The journalist leaves, her son goes out for a walk with his guide dog Snoop, and on his return discovers his father’s dead body on the snow below the window where he had been working three storeys up. Did he fall? Accident, suicide or murder? The film explores all the angles, with Hüller soon accused of murder; she was in the house but – thanks to the blaring Fiddy, she says – apparently heard nothing. Is there more going on here? Yes – a lot more.
The relationship between husband and wife is seen to be fraught with complication, from frustrated creativity and accusations of plagiarism to blame about their son’s blindness. Triet, Anatomy Of A Fall’s director and co-writer (with Arthur Harari), keeps the balls perpetually airborne – and in three languages, namely English, French and German. Hüller, so good in the German film Toni Erdmann, is superb as a wife under suspicion: a caring mother, ambitious and pragmatic. An argument between her and her husband is blisteringly brilliant – initially heard on tape, we soon see its visual enactment, which has ripple effects for her plight.
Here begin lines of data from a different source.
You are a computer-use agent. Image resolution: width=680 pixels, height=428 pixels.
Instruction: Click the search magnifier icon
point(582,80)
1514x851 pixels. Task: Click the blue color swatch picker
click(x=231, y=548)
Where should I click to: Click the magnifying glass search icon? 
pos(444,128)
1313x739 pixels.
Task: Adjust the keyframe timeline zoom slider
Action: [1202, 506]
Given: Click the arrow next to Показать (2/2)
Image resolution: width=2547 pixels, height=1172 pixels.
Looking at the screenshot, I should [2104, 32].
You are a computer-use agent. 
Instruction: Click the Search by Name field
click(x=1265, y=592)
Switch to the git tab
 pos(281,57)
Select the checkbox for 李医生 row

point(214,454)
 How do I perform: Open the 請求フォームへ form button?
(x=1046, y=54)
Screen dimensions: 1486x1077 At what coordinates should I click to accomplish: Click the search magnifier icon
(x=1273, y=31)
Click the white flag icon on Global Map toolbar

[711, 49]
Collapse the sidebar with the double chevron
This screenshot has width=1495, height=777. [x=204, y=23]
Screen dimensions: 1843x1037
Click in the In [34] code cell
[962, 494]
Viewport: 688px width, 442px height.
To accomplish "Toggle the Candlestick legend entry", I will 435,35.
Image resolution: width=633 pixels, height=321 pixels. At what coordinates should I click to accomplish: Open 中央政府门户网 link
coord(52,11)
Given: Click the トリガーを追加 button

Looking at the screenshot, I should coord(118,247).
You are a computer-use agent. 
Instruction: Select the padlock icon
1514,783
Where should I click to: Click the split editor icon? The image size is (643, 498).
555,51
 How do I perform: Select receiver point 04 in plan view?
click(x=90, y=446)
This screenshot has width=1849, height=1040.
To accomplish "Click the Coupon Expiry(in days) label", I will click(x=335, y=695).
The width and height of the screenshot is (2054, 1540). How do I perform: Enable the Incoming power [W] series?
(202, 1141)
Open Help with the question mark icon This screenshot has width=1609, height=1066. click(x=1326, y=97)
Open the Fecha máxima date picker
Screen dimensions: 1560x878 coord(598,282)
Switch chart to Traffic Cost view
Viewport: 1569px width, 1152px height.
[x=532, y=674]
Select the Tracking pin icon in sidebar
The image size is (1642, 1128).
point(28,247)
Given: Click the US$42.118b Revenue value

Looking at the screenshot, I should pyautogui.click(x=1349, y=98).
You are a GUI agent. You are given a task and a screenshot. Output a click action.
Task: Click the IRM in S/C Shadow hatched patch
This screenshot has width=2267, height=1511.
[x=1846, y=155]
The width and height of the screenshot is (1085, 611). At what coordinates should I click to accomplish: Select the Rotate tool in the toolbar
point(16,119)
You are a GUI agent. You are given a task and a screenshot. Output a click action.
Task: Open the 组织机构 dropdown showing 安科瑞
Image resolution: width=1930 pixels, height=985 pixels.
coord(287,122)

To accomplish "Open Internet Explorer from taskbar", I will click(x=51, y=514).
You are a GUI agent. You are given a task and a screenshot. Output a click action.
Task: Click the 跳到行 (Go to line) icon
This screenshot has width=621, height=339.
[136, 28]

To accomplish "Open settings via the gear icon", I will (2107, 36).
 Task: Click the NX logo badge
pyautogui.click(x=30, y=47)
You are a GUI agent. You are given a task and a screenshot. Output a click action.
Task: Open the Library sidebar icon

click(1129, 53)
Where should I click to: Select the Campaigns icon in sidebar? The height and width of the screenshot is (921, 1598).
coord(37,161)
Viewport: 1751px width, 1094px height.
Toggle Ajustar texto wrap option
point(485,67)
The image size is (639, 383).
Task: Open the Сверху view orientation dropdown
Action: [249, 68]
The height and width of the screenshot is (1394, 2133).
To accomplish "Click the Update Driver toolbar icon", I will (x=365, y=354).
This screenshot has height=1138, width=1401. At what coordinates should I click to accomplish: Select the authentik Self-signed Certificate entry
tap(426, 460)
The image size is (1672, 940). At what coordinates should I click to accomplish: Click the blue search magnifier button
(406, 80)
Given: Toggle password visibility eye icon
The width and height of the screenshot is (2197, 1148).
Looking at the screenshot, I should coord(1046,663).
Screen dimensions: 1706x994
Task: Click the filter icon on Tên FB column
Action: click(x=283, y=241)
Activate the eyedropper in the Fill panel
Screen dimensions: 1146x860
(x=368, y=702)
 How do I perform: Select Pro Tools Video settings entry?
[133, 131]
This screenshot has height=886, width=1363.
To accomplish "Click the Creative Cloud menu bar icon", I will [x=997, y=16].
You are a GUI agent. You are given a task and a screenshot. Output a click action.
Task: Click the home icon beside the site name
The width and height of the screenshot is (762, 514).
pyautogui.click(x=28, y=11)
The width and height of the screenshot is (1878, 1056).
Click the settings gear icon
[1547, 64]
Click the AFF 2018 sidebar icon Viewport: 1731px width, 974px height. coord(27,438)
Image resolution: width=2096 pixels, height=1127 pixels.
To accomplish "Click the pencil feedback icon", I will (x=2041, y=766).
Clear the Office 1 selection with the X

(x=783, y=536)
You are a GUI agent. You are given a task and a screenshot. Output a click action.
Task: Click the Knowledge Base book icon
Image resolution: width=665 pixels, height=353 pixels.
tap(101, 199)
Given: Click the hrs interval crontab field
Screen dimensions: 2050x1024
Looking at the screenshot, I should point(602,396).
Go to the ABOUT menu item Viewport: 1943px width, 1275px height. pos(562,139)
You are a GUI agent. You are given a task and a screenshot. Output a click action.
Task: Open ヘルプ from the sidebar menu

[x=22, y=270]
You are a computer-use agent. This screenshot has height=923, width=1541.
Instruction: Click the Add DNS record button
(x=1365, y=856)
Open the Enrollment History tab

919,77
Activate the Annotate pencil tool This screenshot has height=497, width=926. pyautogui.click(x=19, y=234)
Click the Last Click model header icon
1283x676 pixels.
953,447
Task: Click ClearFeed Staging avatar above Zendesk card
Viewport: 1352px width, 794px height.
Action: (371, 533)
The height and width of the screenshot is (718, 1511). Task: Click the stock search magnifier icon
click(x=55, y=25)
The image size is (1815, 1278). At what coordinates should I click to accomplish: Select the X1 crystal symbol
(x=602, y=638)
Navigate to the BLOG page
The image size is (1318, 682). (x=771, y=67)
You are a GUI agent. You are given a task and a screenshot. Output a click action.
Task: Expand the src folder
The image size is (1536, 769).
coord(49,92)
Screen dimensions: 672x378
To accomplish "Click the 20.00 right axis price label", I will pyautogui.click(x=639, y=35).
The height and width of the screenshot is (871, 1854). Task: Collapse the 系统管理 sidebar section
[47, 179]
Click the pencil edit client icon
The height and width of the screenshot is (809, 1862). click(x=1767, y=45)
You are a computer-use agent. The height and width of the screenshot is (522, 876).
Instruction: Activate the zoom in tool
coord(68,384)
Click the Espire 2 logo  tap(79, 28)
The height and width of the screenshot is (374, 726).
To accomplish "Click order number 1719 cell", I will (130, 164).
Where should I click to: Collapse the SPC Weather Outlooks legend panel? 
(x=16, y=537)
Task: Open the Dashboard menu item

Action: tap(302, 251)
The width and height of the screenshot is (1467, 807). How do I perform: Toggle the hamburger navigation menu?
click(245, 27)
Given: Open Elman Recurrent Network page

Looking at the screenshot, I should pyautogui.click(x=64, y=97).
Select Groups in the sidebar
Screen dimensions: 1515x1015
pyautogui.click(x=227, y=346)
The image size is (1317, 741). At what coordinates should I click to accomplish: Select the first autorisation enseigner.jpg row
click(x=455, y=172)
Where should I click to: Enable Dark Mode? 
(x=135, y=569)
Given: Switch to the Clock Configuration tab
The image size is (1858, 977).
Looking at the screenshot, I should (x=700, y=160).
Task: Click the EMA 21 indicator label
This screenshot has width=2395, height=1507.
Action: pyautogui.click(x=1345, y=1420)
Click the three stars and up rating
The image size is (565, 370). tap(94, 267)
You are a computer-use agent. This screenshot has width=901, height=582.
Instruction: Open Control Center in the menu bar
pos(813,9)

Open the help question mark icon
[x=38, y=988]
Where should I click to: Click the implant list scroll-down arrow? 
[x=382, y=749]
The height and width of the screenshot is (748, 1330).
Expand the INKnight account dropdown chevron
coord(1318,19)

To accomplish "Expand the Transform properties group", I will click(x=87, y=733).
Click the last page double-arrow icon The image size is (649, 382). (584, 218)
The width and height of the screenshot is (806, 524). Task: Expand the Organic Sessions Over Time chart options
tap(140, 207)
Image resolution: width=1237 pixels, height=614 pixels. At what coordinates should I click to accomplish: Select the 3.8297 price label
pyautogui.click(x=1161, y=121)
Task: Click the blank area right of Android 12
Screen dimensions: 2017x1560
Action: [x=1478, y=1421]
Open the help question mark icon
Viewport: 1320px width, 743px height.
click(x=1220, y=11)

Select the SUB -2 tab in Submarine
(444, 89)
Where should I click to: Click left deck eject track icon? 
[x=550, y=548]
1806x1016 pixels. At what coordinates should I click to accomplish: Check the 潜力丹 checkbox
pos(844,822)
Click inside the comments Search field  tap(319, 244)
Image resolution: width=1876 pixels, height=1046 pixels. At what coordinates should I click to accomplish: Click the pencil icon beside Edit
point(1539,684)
The gender politics are thorny, with the needs of a marriage given winning depth, as is some casual misogyny. Triet keeps a tight hold on the courtroom scenes – tense and forensic, here Swann Arlaud is likeable as Sandra’s defence lawyer (the pair share some flirtatious history). Graner is also fantastic, a blind son who wrestles with his mother’s potential guilt or innocence, the case riding on his testimony.
The director brings complexity to every scene, helped by Hüller’s tremendously enigmatic performance – both simultaneously cold and passionate, and understandably human. There’s even a brilliant performance from Messi the dog, as Snoop… Nuanced and immersive, Anatomy Of A Fall is an accomplished drama, unwilling to take the easy path.